MUC4 Expression in Oral Dysplastic Epithelium and Oral Squamous Cell Carcinoma: An Immunohistochemical Study

OBJECTIVE: MUCIN4 (MUC4) glycosylation is linked to the oncogenesis and progression of a neoplastic process. It can suggest information pertaining to tumor progression, management and its natural properties. Thus, MUC4 can play a pivotal role in prognostic diagnosis. This study aimed to analyze the MUC4 expression in oral cell squamous carcinoma and oral dysplastic epithelium. MATERIALS AND METHODS: The research included 45 samples of oral epithelial dysplasia (OED) and 45 cases of oral squamous cell carcinoma (OSCC). In order to carry out the investigation, tissue blocks of previously diagnosed cases of OED and OSCC were retrieved from the relevant archives. Forty-five OED cases were categorized into three group’s mild, moderate and severe dysplasia, with 15 cases in each respective category. Forty-five OSCC cases were categorized into three groups: well differentiated, moderately differentiated, and poorly differentiated OSCC with 15 cases in each respective category. Ten tissue biopsies of normal oral mucosa were obtained from subjects in the control group. The chi-square test and one-way ANOVA were used for statistical analysis. RESULT: There was an absence of MUC4 expression in normal mucosa, whereas the OED and OSCC groups had a significant amount of observable variance. Within the OED category of cases, a consistent progression from mild to severe dysplasia was seen in terms of the staining pattern.
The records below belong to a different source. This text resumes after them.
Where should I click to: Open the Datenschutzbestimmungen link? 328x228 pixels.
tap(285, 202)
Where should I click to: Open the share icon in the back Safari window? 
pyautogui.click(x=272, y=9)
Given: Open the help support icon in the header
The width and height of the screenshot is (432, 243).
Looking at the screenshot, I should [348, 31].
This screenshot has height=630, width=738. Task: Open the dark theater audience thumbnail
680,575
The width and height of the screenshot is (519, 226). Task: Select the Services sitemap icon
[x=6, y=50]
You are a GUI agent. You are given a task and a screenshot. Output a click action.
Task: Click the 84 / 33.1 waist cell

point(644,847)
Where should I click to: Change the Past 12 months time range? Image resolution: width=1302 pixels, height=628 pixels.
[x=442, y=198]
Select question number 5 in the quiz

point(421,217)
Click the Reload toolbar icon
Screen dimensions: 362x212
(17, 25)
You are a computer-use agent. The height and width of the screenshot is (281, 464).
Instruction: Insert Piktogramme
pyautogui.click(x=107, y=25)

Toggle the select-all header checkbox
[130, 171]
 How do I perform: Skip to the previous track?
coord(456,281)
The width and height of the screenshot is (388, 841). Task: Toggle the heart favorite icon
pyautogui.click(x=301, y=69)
Cases with severe dysplasia displayed a staining pattern that covered the complete thickness of the tissue in the epithelium. Expression of MUC4 was shown to be lower in moderate differentiated squamous cell carcinoma (MDSCC), and poorly differentiated squamous cell carcinoma (PDSCC) as compared to well differentiated squamous cell carcinoma (WDSCC). It showed decreasing pattern across all grades of OSCC. In WDSCC, an intense highest staining response was noticed, particularly among the cells that are highly differentiated and take the form of a honeycomb pattern. CONCLUSION: Analysis of the expression profile of MUC4 and the aberrant expression of this gene in OSCC suggests that it may serve as a useful diagnostic marker. Therefore, it is possible to draw the conclusion that MUC4 plays a very significant part in the pathogenesis of OSCC and also acts as a marker that may be taken into consideration for the accurate diagnosis of OED and OSCC.